** Start Text provided **

John Mundy (or Munday) (before 1555 – 29 June 1630) was an English composer, virginalist and organist of the Renaissance period.

Life and works
The son and pupil of the eminent composer William Mundy, he was organist at Eton, and succeeded John Marbeck after his death in 1585 as organist at St George's Chapel, Windsor. He received a bachelor of music degree from the University of Oxford in 1586, and his doctorate in 1624. In 1585 he was appointed joint organist of Westminster Abbey with Nathaniel Giles, a post he maintained until his death in 1630.

Mundy was one of the earliest English madrigalists. He published a volume of Songs and Psalms in 1594, and contributed a madrigal, Lightly she whipped o'er the dales, to The Triumphs of Oriana (1601), a compilation of madrigals by Thomas Morley in honour of Queen Elizabeth I. He composed sacred music in English and Latin, including music for the Book of Common Prayer, and is represented in the Fitzwilliam Virginal Book by five pieces, including a magnificent set of variations on the popular song Goe from my window and a whimsical but fine miniature, Munday's Joy. He also wrote a setting of the recusant Chidiock Tichborne's poem My prime of youth before the latter's gruesome execution in 1586 for his part in the Babington plot.

Mundy died on 29 June 1630 at Windsor, succeeded in his post there by his colleague Nathaniel Giles.

Compositions

Songs and Psalmes (pub. 1594)
For 3 voices
1. Praise the Lord, O my soul
2. Save me, O God
3. O all ye nations of the Lord
4. Blessed art thou that fearest God (1st part)
5. Thus art thou blest that fearest God (2nd part)
6. Hear my prayer, O Lord
7. Ye people all in one accord
8. O Lord, turn not away thy face
9. O come, let us lift up our voice
10. Of all the birds that I have heard
11. As I went a walking in the month of May
12. Turn about and see me
For 4 voices
13. Lord, to thee I make my moan
14. O Lord, of whom I do depend
15. Sing ye unto the Lord our God
16. I lift my heart to thee
17. My prime of youth
18. In deep distress
19. The longer that I live
20. The shepherd Strephon (1st part)
21. Witness, ye heavens (2nd part)
22. Heigh ho! I’ll go to plough no more
For 5 voices
23. Lord, arise and help thy servant
24. Have mercy on me, O Lord
25. Unto thee lift I up mine eyes
26. Were I a king
27. In midst of woods (1st part)

** End Text provided **

### Job:
Write what comes next in the John Mundy article, starting right after its last line.

** Start Data **

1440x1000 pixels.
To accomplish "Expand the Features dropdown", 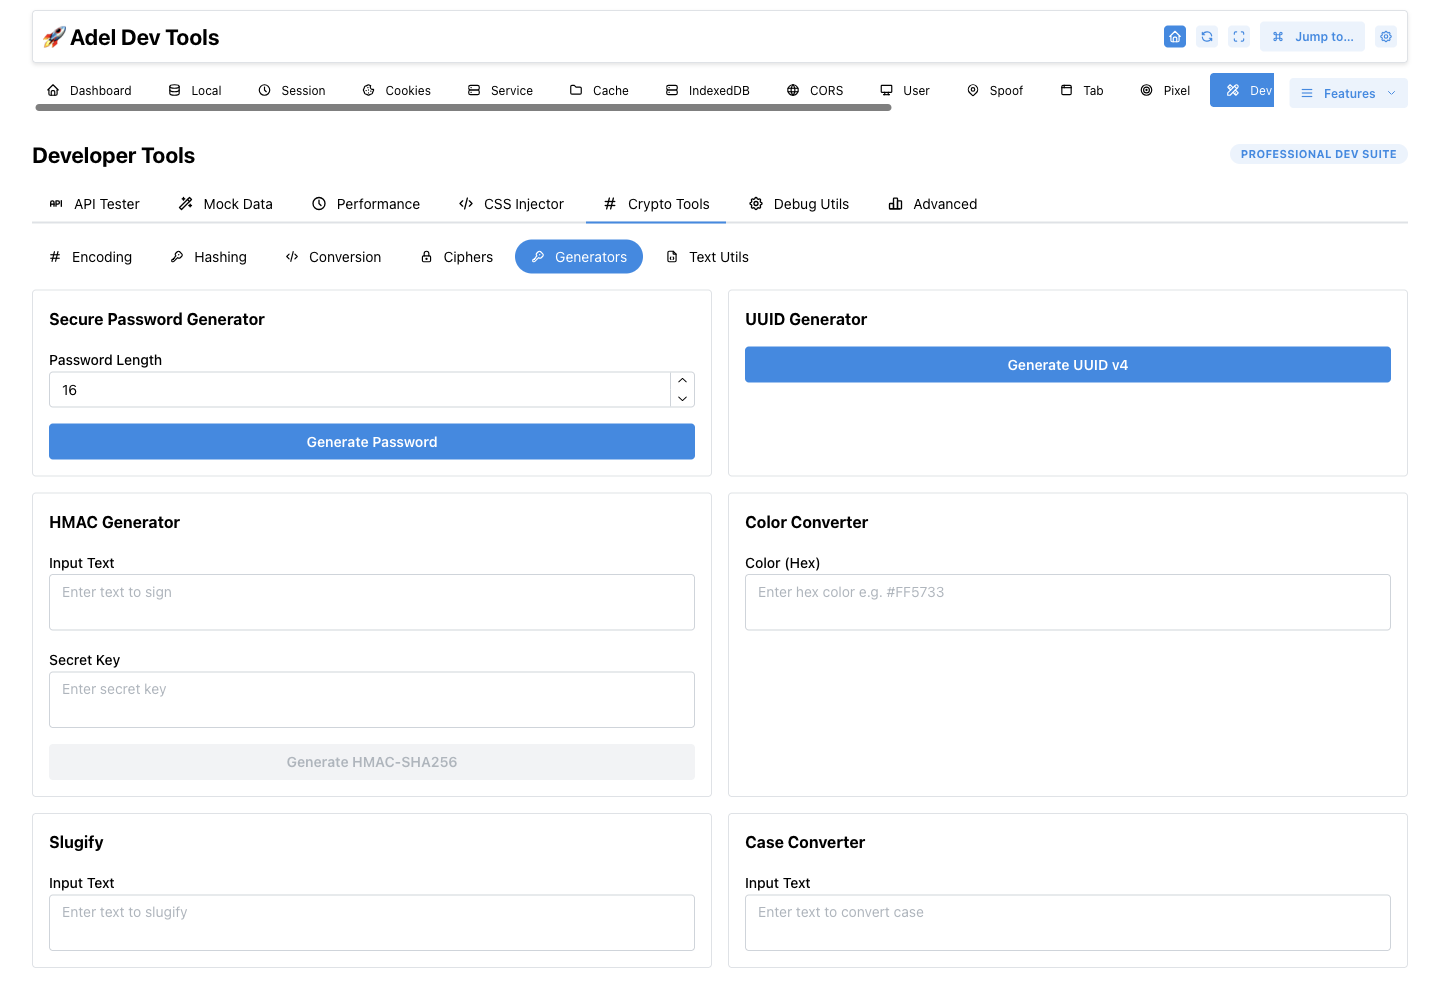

** End Data **

### Exercise response:
28. The blackbird (2nd part)
29. Penelope that longed for the night
30. Who loves a life
Lightly she whipped o'er the dales, madrigal, in 5 parts [pub. in The Triumphs of Oriana, 1601]

Sacred Vocal Music
Aedes nostra sancta, motet
Ah helpless wretch, anthem
Blessed be the Lord, sacred song, in 5 parts [possibly by William Mundy]
Blessed is God in all His gifts, anthem, in 7 parts
De Lamentatione, sacred motet
Dominus illuminatio mea, motet, in 3 parts
Dum transisset sabbatum, sacred responsory
Give laud unto the Lord, anthem, in 7 parts
In te Domine speravi, sacred motet
Judica me Deus, sacred motet
Kyrie 'lux et origo'
Let us now laud and magnify with music, anthem, in 4 parts
O give thanks unto the Lord for he is gracious, anthem, for 4, 5, or 7 parts
O God my strength and fortitude, anthem
O Lord, our governor, anthem, for 5 or 8 parts
Send aid and save me, anthem
Sicut erat, [motet], in 3 parts
Sing joyfully unto God our strength, anthem, in 5 parts
Thou hast make him lower

Instrumental Music
for keyboard
Fantasia [#II in Fitzwilliam Virginal Book]
Fantasia, Faire Wether, etc.  [#III in Fitzwilliam Virginal Book]
Robin [#XV in Fitzwilliam Virginal Book]
Goe from my Window [#XLII in Fitzwilliam Virginal Book]
Munday's Joy [#CCLXXXII in Fitzwilliam Virginal Book]

for instrumental consort
Judica me deus, motet without words, in 6 parts, for viols
In nōie, in 6 parts
In nōie, in 5 parts
[In nomine], in 6 parts [unnamed in original manuscript]
In nōie, in 5 parts

References
Jerome & Elizabeth Roche. A Dictionary of Early Music. Faber & Faber, London 1981. 
Elizabethan Consort Music, vols. 44-45 (ed. Paul Doe) (London, 1979–88)

External links

The English Madrigalists, vol. 35b: John Mundy, Songs and Psalms (ed. Edmund H. Fellowes, Thurston Dart) (London, 1924; rev. 1961) ISMN: 9790220211652
John Mundy Manuscripts at RISM (Répertoire International des Sources Musicales)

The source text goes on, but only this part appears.